# H&H Ambassador's Blend



## mbearer (Jun 2, 2010)

I got this one in the Chicago Pipe Land sample mix I picked up from Pipe's and Cigars and I was really looking forward to it. I was/am a big fan of light englishes and was looking forward to branching out into the medium, full, and balkan levels 

In the bag this stuff is beautiful. Prominently black, with dark brown and a little bit of light brown sprinkled in and the smell is delicous. Latakia is prominent in the aroma. It packs nice and easy and lit right off and I prepared for the ride... That never came....

Maybe its just me... But I have tried 6 bowls of this so far in different sizes and I have no clue how something that smells SO GOOD can taste so bland. I get really nothing to it. a couple of draws I even checked again to make sure it was lit. I get about half way through the bowl in a ho-hum mood and then just leave it sit and pack something else.

H&H with Russ Oullette have some really good blends but this one is just a rare miss if you ask me. My personal recommendation is skip being an Ambassador and go RIGHT to the House of Lords... THAT is a H&H Blend that I got everything out of and more that I was looking for. 
Mike


----------



## Diodon nepheligina (Nov 5, 2009)

Interesting reviews, Mike. I've got a couple ounces of both from samplers jarred up but haven't tried them yet. I've been avoiding them for now because I like latakia blends in cooler weather. 

Maybe its time to start spiking the remainder of the Ambassadors blend with something you like...like maybe 50/50 Ambassador and House of Lords, especially of HOL gives you "more than you were looking for"?


----------



## mbearer (Jun 2, 2010)

Diodon nepheligina said:


> Maybe its time to start spiking the remainder of the Ambassadors blend with something you like...


I was going to try some Tambo in the ambassador's and see what that gave me 

The House of Lords really hit the spot though. Rich, thick, smokey... It was exactly what I was looking for. Going to do a couple more bowls before I post a review of it. The one I had today was outside while grilling so I would like to get a couple inside bowls in as well though.

My wife summed it up pretty good when she smelled the smoke though. Wow.. that smells kinda sweet and flowery but not really.. also sour and..hrm not sure but I like that one hehe


----------



## Diodon nepheligina (Nov 5, 2009)

I got into my jar of this last night, after reading your posts. Maybe you got a different batch than I did, but mine was pretty tasty. :dunno:


----------



## mbearer (Jun 2, 2010)

Diodon nepheligina said:


> I got into my jar of this last night, after reading your posts. Maybe you got a different batch than I did, but mine was pretty tasty. :dunno:


I am going to slap mine in a jar for a few months and see what happens to it.

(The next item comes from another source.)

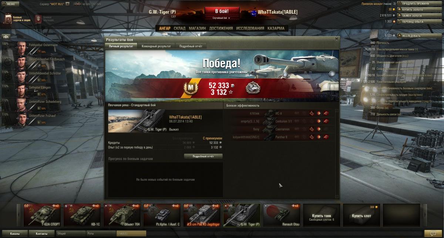
Task: Select the КВ-1С tank thumbnail
Action: [82, 215]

Hopefully it will pull in more taste then. It smells fantastic just has no taste to me. Glad you're is ticking though now to see what you think of Lords when you crack it open


----------



## Diodon nepheligina (Nov 5, 2009)

FWIW, mine has been jarred up since January. As you intimate, perhaps yours was put together right before shipping and needs some time to come into its own. I'll let you know how the House of Lords goes. 

I've got a few other heavy latakia blends of theirs to try out as well (Armada, Admiralty and Strike Force). If you don't have these yet and are interested in trying them out, PM me your addy and I'll send you some. :tu


----------



## lestrout (Dec 10, 2007)

I'm a long time fan of RussO's blends, and his Larry's Blend is my top Numero Uno or 2 (out of my Top100 Cellar). It's more of a powerhouse for the evening than an all day puff for me. Admiralty, Armada and Ten to Midnight (cake form) are also faves. Victorian Stroll and Namaste are breakfast Lats for me.

Curiously, though Larry's was love at first sight, I couldn't relate to House of Lords, so I jarred it up 2 yrs ago to age. I loved Sunjammer at first, then somehow I got away from it - same experience with Squadron Leader from Samuel Gawith. Mount Marcy caused me to reorder but it somehow bores me. Still trying to understand Strike Force - haven't quite gotten past the thought that cigars are cigars and not a pipe thang.

So when a buddy told me Ambassador was Russ's swing at mirroring Dunhill 965 (a long time favorite in all its forms), I got a pound. It is lighter than DH, and much lighter than C&D's #965 Tuggle Hill, so I treat it as a morning or all-day blend. It is subtler than Larry's or Latbombs like Pirate Kake, Bow Legged Bear, Old Ironsides, Lancer's Slices, Bengal, Penzance and Commonwealth - but those are all end of day jobs for me.

hp
les


----------